Sorry in advance for the misery guts post. I'm looking for advice from people who have been in the same position as at the moment I can't see a way out and feel very bleak indeed.
I had 2 miscarriages one after the other (16 weeks then 12 weeks) after falling pregnant very easily each time. Tests on the first baby showed the placenta was twisted and other tests since then only show elevated NK cells. Everything else for myself and my husband appears to be fine. Since the last mc we have been ttc for 13 months and nothing is happening. We've tried everything from cm checking, temperature, ovulation predictor tests, lots of sex, regular sex, hardly any sex, acupuncture, chinese herbs and prednisolone (which made me ill so stopped).
I am 37 and my husband is 40 and I already have a 12 year old son with a different partner. Literally everyone around me is pregnant and today my sister just told me she is expecting on her second month trying. This has totally floored me and I can't stop crying. Feel like such a failure and feel I am to blame in some way from years of being a bit of a party girl.

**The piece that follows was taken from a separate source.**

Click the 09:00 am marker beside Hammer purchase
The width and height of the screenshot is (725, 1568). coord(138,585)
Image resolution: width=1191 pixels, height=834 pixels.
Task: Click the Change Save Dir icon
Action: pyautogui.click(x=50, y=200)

I can't bear to be around all the baby talk but I can't escape it either. It's been like a slow torture the last few years and is now affecting my relationship with my husband. We're only married 18 months and, apart from a few months at the start when I was pregnant for the second time, our marriage has been about losing babies and not getting pregnant.
We can't afford IVF and I just don't know what to do next. My GP j says to keep trying but it's not happening.
I had a miscarriage before dd was conceived and it was, to be quite frank, complete shit. It Is horrid when it seems everyone around you can get knocked up but you just can't seem to get it right.
I found the miscarriage board on mumsnet was wonderful and full of lovely, lovely people who will listen to you rant and despair. Also if or when you do feel ready to TTC again there were some great post mc TTC threads that I found really supportive and are full of very knowledgeable people who might be able t help you find reasons for what has happened to you.
I Know it may feel like it sometimes but you are not alone!